> _Work request_: In this exercise, reproduce all the entries that follow exactly.
Start of Materials provided
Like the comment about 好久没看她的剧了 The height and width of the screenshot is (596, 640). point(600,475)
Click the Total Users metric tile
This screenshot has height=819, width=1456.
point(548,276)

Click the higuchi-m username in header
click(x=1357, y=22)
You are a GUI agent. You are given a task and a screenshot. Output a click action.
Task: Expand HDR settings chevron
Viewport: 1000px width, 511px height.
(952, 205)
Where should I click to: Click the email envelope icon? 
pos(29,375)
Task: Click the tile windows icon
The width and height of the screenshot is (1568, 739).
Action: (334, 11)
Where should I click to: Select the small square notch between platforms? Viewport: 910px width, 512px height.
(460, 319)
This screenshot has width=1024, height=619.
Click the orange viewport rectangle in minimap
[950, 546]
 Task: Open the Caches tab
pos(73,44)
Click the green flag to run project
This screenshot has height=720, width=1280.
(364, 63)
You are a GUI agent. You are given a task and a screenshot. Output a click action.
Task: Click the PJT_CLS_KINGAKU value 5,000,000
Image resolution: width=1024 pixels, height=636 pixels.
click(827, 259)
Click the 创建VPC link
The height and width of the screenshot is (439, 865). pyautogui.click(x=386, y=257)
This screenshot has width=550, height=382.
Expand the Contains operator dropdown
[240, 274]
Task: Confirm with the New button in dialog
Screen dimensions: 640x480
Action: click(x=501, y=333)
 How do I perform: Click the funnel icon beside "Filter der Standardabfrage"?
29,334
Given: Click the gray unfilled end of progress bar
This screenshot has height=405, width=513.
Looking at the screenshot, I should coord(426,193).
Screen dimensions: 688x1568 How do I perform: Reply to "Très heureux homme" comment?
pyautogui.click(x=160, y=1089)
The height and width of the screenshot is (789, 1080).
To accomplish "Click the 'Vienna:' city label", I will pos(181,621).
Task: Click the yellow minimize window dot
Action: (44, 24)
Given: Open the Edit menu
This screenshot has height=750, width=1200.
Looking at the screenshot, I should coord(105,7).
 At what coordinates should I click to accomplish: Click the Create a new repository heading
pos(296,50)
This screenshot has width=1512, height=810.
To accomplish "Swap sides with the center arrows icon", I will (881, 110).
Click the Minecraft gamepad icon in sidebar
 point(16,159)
End of Materials provided
> _Task solution_:
Like the comment about 好久没看她的剧了 The height and width of the screenshot is (596, 640). point(600,475)
Click the Total Users metric tile
This screenshot has height=819, width=1456.
point(548,276)

Click the higuchi-m username in header
click(x=1357, y=22)
You are a GUI agent. You are given a task and a screenshot. Output a click action.
Task: Expand HDR settings chevron
Viewport: 1000px width, 511px height.
(952, 205)
Where should I click to: Click the email envelope icon? 
pos(29,375)
Task: Click the tile windows icon
The width and height of the screenshot is (1568, 739).
Action: (334, 11)
Where should I click to: Select the small square notch between platforms? Viewport: 910px width, 512px height.
(460, 319)
This screenshot has width=1024, height=619.
Click the orange viewport rectangle in minimap
[950, 546]
 Task: Open the Caches tab
pos(73,44)
Click the green flag to run project
This screenshot has height=720, width=1280.
(364, 63)
You are a GUI agent. You are given a task and a screenshot. Output a click action.
Task: Click the PJT_CLS_KINGAKU value 5,000,000
Image resolution: width=1024 pixels, height=636 pixels.
click(827, 259)
Click the 创建VPC link
The height and width of the screenshot is (439, 865). pyautogui.click(x=386, y=257)
This screenshot has width=550, height=382.
Expand the Contains operator dropdown
[240, 274]
Task: Confirm with the New button in dialog
Screen dimensions: 640x480
Action: click(x=501, y=333)
 How do I perform: Click the funnel icon beside "Filter der Standardabfrage"?
29,334
Given: Click the gray unfilled end of progress bar
This screenshot has height=405, width=513.
Looking at the screenshot, I should coord(426,193).
Screen dimensions: 688x1568 How do I perform: Reply to "Très heureux homme" comment?
pyautogui.click(x=160, y=1089)
The height and width of the screenshot is (789, 1080).
To accomplish "Click the 'Vienna:' city label", I will pos(181,621).
Task: Click the yellow minimize window dot
Action: (44, 24)
Given: Open the Edit menu
This screenshot has height=750, width=1200.
Looking at the screenshot, I should coord(105,7).
 At what coordinates should I click to accomplish: Click the Create a new repository heading
pos(296,50)
This screenshot has width=1512, height=810.
To accomplish "Swap sides with the center arrows icon", I will (881, 110).
Click the Minecraft gamepad icon in sidebar
 point(16,159)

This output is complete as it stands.